« Si dans un an il y a encore des délestages à Tana, je démissionnerai », avait déclaré urbi et orbi Andry Rajoelina le 8 octobre 2025. Une semaine après, il a été « démissionné » par la Haute Cour constitutionnelle, qui déclara vacant le poste de président de la République.
Le bout du tunnel
Un an après, enfin presque, les nouveaux tenants du pouvoir n’ont pas encore réussi à mettre fin une bonne fois pour toutes au délestage dans la capitale. La population n’est pas près de voir le bout du tunnel. Sans faire allusion au terrible accident provoqué par un taxi-be, qui a fait 4 morts et une demi-douzaine de blessés parmi les piétons qui se trouvaient au mauvais endroit au mauvais moment. La persistance du délestage sous le régime du colonel au béret vert rappelle plutôt, toutes proportions gardées, la double allégorie du tunnel et du taxi-brousse de l’Amiral rouge, avec son livre de la même couleur, qui avait exposé les Malgaches au marché noir de PPN. Noir comme le tunnel dont on n’avait pas vu le bout après 16 années de « Marx en avant ». Noir comme l’attroupement autour des victimes de l’accident d’avant-hier, qui n’auront pas vu non plus le bout du tunnel d’Ambohidahy.
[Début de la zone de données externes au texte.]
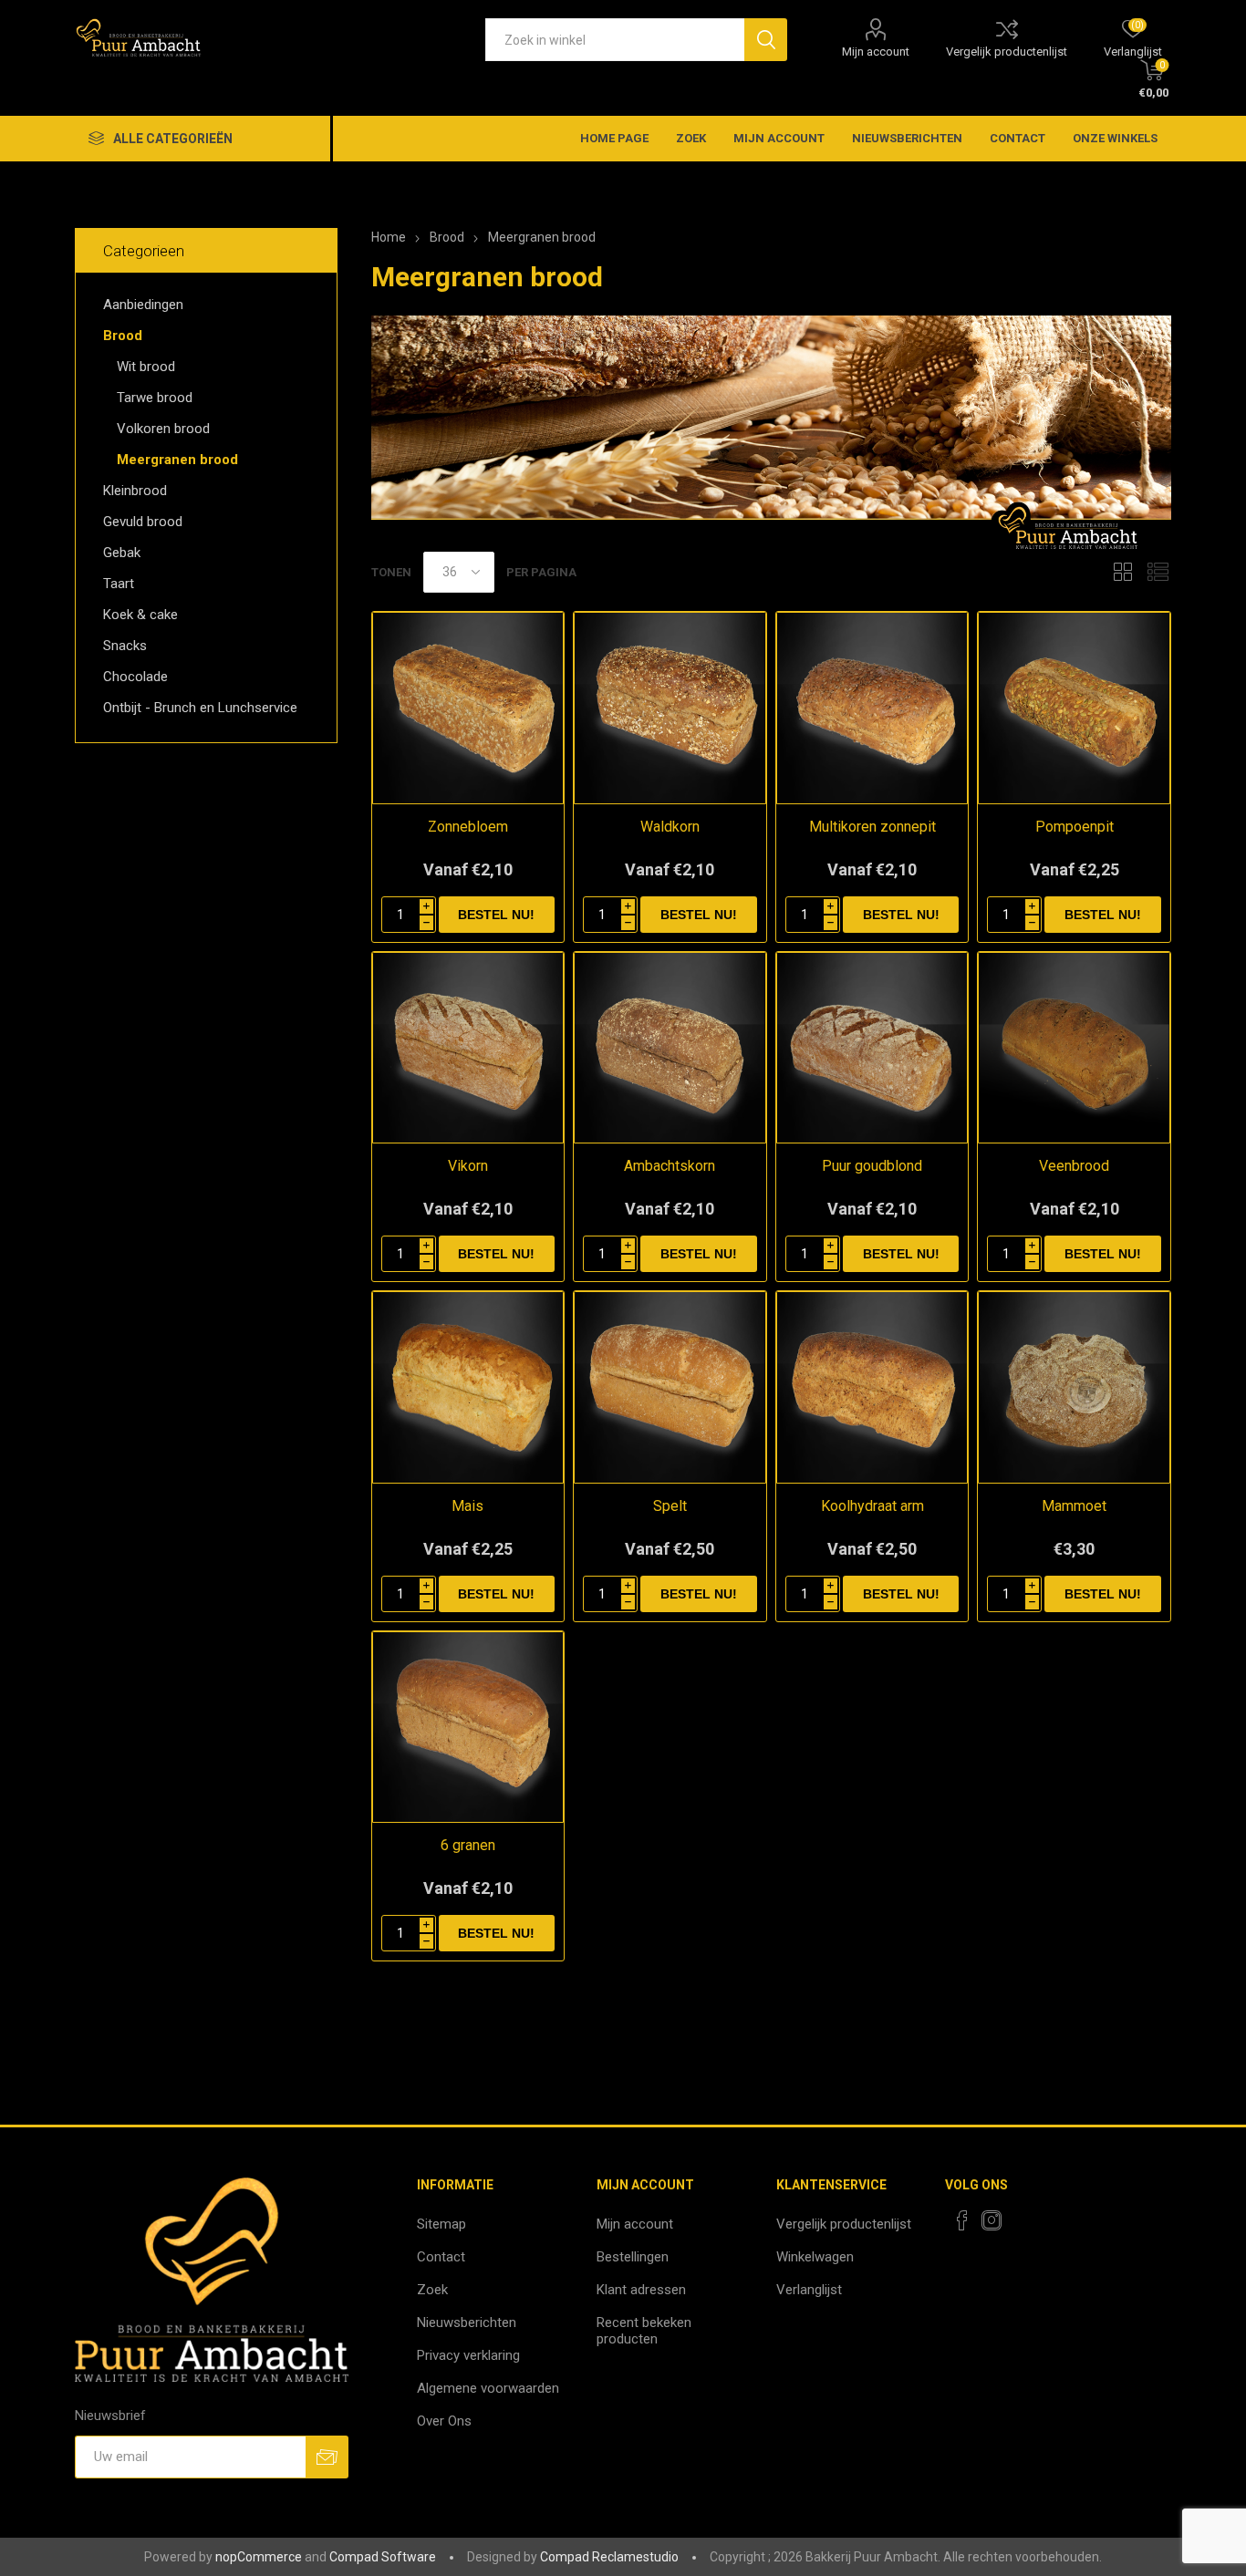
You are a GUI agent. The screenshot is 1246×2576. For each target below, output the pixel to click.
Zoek (691, 138)
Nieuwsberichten (907, 138)
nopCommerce (258, 2557)
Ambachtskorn (669, 1165)
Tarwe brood (154, 397)
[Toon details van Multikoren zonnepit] (872, 708)
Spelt (670, 1506)
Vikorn (468, 1165)
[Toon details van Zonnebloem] (468, 708)
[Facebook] (962, 2220)
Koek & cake (140, 614)
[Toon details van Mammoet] (1074, 1387)
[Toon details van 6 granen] (468, 1727)
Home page (614, 138)
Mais (467, 1506)
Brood (122, 335)
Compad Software (382, 2557)
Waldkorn (670, 826)
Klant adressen (641, 2289)
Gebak (121, 552)
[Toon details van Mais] (468, 1387)
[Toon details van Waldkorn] (670, 708)
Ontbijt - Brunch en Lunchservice (200, 707)
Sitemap (441, 2224)
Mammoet (1074, 1506)
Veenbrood (1074, 1165)
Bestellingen (633, 2257)
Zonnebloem (468, 826)
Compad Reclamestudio (609, 2557)
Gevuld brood (142, 521)
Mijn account (875, 51)
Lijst (1157, 572)
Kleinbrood (135, 490)
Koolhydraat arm (872, 1506)
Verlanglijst (809, 2289)
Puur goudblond (872, 1165)
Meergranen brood (177, 459)
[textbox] (614, 39)
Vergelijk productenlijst (1006, 51)
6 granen (468, 1845)
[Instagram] (991, 2220)
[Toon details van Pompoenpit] (1074, 708)
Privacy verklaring (468, 2355)
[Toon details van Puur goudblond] (872, 1048)
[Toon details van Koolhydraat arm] (872, 1387)
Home (388, 237)
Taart (118, 583)
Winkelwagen (815, 2257)
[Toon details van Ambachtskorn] (670, 1048)
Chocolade (135, 676)
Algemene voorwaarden (488, 2388)
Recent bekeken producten (644, 2330)
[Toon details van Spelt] (670, 1387)
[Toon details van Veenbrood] (1074, 1048)
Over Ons (444, 2421)
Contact (1017, 138)
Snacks (125, 645)
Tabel (1123, 572)
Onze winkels (1115, 138)
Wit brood (146, 366)
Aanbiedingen (143, 304)
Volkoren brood (163, 428)
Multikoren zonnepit (872, 826)
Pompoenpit (1074, 826)
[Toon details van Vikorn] (468, 1048)
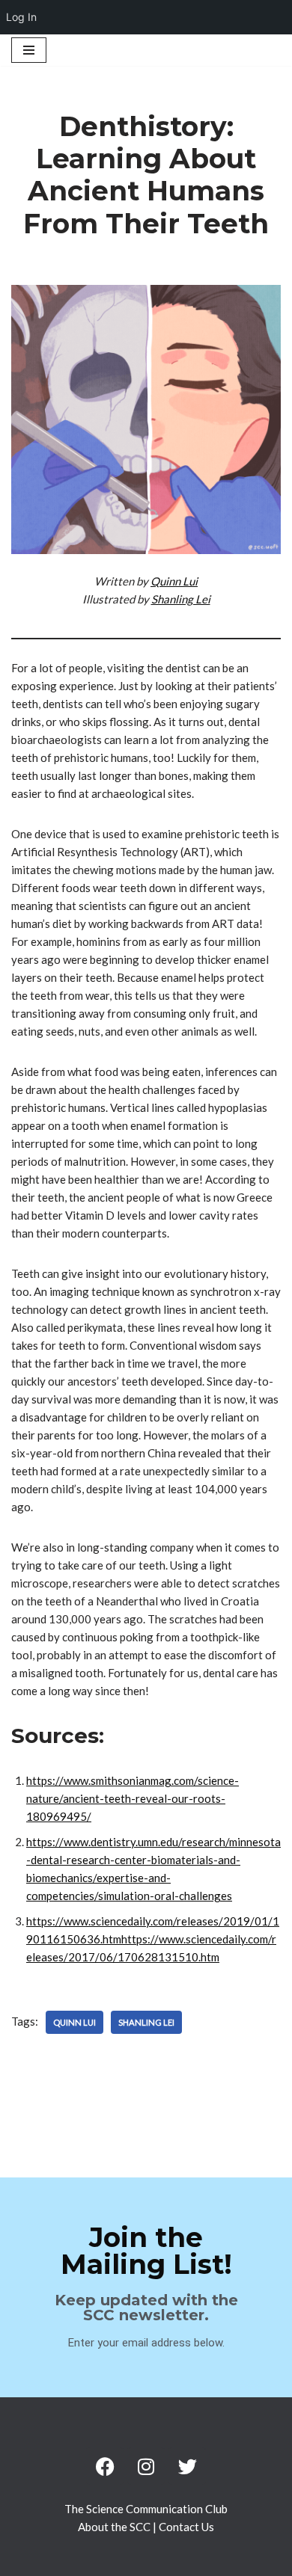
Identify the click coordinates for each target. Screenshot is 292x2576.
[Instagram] (146, 2466)
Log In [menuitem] (21, 16)
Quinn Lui (174, 581)
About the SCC (115, 2526)
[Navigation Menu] (28, 50)
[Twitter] (187, 2466)
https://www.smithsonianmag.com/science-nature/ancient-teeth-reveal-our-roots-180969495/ (132, 1798)
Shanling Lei (180, 599)
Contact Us (186, 2526)
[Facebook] (105, 2466)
Noir comme le pot d’échappement du taxi-brousse de la Révolution socialiste, qui s’était enlisé jusqu’à la chute de « Deba ». Noir comme n’importe quel quartier de la capitale pendant les délestages tournants, qui donnent de plus en plus le tournis, même si l’ancien président élu a été « démissionné » sans pouvoir attendre un an. Sans aller jusqu’au bout du tunnel du délestage, qui avait fait broyer du noir à la population à l’époque du régime orange. Et qui continue d’être dans le noir 11 mois après l’avènement du colonel à l’écharpe verte et l’arrivée d’une importante cargaison de gas-oil destinée principalement à approvisionner la Jirama, qui n’est pas près de voir le bout du tunnel d’Andekaleka.